I found your post very interesting Mmarco. Thank you. I will respond to a few of your points. Here’s the first: Consciousness is nothing but a response to matter acting according to the laws of physics. Our consciousness reacts to light, sound and other sensations.
No, the properties of matter are determined by the laws of physics and consciosness is not among the properties of matter. Therefore, according to our scientific knowledges consciousness cannot be “a responce to matter”.
It is also wrong to say that “our consciousness reacts to light, sound and other sensations” because sensations are themselves part of consciousness.
Besides, counsciousness does not react to light, sound etc. ; in fact, cosnciousness has no direct contact with light or sound; if you analyse the process which leads to the generation of our sensations, you discover that every external stimulus determines successions of electric impulses which are the only stimula reaching our brain. The point is that the properties of electric impulses are well known and consciousness is not one of these properties. Actually, there is no differences between the electric impulses in our brain and the electric impulses in any other conductor or device, for example a washing machine.
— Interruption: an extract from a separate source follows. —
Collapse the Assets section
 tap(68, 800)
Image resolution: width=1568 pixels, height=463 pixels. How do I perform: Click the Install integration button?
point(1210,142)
You achieve your claim by saying that ‘cerebral processes’ are different from ‘consciousness’. But what we know of consciousness can be explained by biochemical processes (not just cerebal). Can you find an example of one that is not?
By no means consciousness can be explain by biochemical processes. This is absolutely false. All biological and chemical processes are a direct consequences of the laws of physics and consist only in successions of elementary physical processes.
There is no scientific explanation of consciousness. All we know is that there is an interaction between cerebral processes and consciousness, butscience is totally unable to explain the existence of consciousness.
 
Sorry Wesrock, I amended my post above…please take a look for the link.
 
Sorry Wesrock, I amended my post above…please take a look for the link.
No apologies needed. I’ve found myself to be rather brusque, lately, and I think I may have come across that way. Thank you for the link. So this one is for the Kalam Cosmological Argument. I’m more partial to the Thomist argument which takes a different tact than the KCA and has different premises, but I won’t be negative about it. I’ll give the article a read through, and I’ll try to advocate for it where I can.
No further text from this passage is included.